Il n’existe aucune raison pour que ces taches soient dues à un « rayonnement fossile » qui resterait accroché à des éléments de l’époque, ou que ces ondes de l’espace à fréquence « radio métriques » rapportent une température de l’espace à un moment précis de l’évolution de l’Univers. C’était et c’est encore, semble-t-il, l’appréciation de leurs découvreurs, bien qu’ils en aient reçu le prix Nobel.

Nous ne pouvons pas imaginer les conséquences matérielles visibles de température d’un ou plusieurs millions de degrés ou de kelvins dans les étoiles ou autres objets de l’espace. Ces valeurs sont une évaluation de l’agitation thermique sans relation avec la chaleur, expliquée ci-dessous.

La chaleur est la perception humaine de l’agitation thermique.

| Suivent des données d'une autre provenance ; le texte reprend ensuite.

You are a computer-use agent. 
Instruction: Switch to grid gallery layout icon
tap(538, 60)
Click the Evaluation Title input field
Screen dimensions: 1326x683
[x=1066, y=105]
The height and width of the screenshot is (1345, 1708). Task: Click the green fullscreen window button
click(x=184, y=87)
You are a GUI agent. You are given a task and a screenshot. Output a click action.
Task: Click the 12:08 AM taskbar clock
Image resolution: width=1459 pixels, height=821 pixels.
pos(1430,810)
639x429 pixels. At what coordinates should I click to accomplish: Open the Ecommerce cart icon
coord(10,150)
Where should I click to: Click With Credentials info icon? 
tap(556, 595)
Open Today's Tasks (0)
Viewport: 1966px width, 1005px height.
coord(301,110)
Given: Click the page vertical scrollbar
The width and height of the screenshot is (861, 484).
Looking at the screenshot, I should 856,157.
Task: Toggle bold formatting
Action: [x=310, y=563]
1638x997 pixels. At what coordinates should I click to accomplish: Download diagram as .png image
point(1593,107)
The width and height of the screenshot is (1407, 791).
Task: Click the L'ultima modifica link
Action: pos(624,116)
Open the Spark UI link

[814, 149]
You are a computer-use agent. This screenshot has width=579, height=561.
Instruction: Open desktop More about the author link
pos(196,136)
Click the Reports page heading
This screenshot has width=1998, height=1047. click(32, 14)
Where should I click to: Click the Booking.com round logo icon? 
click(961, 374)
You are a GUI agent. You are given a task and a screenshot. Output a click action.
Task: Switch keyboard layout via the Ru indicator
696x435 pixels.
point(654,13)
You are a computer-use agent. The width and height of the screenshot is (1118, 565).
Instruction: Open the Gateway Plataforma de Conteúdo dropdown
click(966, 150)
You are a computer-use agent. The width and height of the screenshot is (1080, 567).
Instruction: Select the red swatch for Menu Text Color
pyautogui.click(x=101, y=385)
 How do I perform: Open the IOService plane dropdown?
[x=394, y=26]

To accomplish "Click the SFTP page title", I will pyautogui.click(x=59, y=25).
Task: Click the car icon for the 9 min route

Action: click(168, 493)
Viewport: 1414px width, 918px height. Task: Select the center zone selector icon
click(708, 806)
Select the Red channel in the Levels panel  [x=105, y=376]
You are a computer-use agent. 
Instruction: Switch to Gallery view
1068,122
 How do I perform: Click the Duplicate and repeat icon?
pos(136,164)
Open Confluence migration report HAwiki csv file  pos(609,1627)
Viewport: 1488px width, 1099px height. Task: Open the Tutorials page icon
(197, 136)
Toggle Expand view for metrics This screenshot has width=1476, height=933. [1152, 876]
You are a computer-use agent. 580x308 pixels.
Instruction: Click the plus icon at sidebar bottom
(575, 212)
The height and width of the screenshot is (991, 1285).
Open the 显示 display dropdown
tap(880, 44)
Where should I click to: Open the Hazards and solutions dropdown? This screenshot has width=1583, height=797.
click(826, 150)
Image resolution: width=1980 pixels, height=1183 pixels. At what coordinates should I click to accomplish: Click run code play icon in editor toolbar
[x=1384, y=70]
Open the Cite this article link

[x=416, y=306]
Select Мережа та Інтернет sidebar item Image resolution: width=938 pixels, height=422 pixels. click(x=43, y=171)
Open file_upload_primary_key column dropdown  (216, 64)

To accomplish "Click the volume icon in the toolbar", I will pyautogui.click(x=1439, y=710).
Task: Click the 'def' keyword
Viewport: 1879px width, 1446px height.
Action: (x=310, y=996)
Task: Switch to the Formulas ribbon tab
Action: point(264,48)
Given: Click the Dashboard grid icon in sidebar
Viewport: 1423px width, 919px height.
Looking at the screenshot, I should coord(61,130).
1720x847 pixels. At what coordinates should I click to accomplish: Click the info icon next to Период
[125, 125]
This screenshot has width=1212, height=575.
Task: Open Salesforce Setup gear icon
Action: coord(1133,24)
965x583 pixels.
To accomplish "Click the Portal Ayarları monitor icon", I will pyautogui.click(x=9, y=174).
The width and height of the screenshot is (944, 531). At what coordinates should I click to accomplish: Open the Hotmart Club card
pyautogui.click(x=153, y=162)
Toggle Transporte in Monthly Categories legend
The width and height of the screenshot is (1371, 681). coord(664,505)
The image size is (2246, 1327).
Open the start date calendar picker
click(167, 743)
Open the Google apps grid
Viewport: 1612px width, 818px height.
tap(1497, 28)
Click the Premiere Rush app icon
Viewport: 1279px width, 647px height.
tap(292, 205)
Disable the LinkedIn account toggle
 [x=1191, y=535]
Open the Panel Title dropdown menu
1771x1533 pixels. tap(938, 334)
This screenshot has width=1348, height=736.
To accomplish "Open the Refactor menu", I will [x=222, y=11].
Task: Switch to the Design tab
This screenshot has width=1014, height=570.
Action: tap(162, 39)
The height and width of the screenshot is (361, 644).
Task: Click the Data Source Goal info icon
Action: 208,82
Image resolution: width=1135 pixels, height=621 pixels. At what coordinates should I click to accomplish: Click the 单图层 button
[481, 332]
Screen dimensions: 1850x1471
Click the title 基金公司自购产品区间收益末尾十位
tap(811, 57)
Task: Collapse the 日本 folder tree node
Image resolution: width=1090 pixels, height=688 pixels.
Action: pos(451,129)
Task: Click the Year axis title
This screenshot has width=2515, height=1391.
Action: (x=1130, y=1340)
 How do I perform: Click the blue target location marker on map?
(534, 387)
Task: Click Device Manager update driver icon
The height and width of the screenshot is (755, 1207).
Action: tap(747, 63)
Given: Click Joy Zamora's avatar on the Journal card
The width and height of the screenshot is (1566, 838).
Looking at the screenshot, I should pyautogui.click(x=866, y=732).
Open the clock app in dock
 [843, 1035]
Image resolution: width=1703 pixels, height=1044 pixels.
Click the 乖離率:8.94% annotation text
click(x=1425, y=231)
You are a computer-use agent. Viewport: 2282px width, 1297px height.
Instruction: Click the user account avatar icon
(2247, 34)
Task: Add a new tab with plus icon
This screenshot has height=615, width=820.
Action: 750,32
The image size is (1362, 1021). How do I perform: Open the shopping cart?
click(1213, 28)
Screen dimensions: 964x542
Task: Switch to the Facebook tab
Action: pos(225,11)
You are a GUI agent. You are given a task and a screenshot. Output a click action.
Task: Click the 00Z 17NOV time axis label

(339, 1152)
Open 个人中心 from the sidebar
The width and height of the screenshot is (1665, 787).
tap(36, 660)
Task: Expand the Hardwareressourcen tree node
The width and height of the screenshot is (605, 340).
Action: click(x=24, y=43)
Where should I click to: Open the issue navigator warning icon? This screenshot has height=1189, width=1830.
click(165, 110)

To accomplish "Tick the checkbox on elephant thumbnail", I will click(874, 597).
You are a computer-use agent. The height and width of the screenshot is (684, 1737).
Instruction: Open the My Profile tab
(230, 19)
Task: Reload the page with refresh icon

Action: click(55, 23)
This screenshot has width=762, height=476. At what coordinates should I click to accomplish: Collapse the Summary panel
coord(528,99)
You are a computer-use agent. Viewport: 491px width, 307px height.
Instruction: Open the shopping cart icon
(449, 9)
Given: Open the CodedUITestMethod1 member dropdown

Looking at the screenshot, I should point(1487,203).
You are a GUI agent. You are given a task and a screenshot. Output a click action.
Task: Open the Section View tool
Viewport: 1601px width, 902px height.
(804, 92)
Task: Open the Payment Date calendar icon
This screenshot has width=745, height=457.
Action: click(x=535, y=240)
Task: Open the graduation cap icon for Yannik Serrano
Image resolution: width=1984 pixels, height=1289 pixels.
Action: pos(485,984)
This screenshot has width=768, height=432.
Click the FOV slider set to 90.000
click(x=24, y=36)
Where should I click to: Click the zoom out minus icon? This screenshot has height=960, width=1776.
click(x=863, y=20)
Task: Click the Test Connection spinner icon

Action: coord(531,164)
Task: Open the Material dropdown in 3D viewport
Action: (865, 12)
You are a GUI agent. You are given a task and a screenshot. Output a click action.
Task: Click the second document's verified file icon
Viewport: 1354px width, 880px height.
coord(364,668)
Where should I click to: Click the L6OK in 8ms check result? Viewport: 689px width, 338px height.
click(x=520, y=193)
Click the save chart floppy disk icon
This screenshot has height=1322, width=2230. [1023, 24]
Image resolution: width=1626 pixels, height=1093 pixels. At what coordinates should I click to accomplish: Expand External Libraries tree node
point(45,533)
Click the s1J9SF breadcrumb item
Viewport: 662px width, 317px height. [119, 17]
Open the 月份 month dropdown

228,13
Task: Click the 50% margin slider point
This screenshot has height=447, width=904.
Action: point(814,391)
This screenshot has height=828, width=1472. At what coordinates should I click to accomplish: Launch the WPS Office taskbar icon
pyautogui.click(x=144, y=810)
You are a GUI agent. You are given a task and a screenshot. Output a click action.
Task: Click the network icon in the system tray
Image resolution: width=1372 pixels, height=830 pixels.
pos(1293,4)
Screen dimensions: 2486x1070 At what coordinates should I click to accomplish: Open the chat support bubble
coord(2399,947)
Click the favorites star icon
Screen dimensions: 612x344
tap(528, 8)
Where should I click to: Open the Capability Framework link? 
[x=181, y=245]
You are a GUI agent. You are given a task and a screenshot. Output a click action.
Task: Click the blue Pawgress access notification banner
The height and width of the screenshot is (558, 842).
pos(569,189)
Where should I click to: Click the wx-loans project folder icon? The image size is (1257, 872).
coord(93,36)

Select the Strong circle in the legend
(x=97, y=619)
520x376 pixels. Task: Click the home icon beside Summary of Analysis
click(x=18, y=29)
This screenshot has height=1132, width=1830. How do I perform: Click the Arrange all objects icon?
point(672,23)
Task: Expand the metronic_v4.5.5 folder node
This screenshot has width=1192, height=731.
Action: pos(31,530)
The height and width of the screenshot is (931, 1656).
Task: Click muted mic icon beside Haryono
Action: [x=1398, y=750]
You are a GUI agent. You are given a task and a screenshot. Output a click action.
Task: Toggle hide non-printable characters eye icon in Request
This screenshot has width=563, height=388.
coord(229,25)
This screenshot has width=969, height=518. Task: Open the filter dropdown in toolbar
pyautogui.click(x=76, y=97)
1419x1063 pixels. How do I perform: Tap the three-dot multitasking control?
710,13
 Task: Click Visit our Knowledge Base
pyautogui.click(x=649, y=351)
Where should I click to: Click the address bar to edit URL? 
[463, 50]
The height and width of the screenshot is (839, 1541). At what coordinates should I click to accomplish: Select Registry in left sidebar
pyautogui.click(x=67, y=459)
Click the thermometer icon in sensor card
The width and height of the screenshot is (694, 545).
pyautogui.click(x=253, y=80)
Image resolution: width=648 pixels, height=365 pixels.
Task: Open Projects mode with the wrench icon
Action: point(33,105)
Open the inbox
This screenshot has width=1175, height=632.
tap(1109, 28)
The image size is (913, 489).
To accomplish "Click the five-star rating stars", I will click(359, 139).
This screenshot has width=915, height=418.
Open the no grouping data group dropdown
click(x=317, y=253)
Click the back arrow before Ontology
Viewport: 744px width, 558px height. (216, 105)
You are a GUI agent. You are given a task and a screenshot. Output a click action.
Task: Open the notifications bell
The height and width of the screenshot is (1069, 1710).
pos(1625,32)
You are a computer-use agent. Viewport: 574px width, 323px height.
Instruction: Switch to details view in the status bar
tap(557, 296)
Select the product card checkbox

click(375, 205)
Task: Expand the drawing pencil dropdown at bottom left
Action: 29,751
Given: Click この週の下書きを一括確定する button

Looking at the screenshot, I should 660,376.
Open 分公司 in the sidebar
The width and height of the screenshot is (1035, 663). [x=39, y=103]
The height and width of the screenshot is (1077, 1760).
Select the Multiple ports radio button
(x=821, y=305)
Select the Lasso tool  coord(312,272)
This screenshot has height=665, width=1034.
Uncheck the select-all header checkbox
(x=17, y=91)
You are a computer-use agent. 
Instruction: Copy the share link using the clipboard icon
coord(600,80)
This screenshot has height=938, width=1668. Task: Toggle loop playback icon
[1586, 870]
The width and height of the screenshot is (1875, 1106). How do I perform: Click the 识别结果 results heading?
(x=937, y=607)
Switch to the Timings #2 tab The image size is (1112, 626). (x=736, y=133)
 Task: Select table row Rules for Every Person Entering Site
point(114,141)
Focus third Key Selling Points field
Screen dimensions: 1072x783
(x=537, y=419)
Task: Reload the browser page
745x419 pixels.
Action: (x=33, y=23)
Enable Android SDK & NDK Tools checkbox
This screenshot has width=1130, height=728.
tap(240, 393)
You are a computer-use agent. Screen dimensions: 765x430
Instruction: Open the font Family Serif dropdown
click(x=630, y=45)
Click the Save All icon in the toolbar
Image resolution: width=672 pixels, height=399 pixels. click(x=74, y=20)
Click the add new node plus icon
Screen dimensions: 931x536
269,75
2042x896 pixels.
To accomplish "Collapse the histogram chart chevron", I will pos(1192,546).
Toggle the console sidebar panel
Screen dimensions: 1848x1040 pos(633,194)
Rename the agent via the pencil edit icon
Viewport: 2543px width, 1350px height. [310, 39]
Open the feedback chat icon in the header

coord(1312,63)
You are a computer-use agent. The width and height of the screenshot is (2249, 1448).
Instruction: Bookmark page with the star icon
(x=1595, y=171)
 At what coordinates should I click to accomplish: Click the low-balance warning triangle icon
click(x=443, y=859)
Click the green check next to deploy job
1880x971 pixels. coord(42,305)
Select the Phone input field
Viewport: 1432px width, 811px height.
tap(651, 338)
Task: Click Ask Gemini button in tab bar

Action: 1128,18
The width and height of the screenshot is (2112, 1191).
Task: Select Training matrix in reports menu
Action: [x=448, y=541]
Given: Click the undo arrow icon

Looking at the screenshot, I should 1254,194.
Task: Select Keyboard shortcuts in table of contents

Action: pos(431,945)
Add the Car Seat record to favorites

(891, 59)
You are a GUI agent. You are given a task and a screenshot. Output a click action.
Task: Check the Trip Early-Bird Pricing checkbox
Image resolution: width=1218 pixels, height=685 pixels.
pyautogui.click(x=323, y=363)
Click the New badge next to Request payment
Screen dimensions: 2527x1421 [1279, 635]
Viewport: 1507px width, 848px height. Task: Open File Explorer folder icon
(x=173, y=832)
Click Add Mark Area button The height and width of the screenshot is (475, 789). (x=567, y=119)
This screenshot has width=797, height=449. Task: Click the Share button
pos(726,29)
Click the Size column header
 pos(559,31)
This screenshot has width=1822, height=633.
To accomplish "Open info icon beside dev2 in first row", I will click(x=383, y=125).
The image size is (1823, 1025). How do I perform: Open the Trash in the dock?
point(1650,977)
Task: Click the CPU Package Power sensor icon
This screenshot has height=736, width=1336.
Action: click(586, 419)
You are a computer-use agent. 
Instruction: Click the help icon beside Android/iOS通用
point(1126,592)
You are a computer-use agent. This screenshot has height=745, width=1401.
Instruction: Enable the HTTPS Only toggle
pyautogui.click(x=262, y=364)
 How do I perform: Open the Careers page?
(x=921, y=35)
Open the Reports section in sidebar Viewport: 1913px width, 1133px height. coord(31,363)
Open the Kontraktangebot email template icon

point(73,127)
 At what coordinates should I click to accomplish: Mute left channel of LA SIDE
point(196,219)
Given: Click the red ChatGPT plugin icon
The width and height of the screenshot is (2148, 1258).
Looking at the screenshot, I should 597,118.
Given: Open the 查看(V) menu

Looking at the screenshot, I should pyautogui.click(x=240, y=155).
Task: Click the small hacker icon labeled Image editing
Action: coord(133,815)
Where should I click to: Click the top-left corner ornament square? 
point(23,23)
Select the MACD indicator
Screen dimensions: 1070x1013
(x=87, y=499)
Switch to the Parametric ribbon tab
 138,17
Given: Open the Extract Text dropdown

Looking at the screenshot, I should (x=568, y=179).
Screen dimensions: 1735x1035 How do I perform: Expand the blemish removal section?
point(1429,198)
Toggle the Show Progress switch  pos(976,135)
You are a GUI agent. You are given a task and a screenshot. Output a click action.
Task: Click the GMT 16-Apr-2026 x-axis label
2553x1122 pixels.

Henri Poincaré avait énoncé cette idée.

Pour tous les êtres vivants c’est le résultat, perceptible ou non, des actions dues à l’agitation thermique, dans leur organisme. Une brûlure, pour eux, est une modification de certains constituants des cellules, par des intrications inhabituelles d’électrons. Des composés nouveaux sont créés, parfois indésirables, souvent irréversibles, — des cellules ou tissus brûlés —, phénomènes qui peuvent avoir de graves conséquences sur la vie des cellules, des tissus et des êtres vivants eux-mêmes.

C’est le cas en particulier pour les contacts des êtres vivants avec les particules radioactives des réacteurs nucléaires et de la radiothérapie.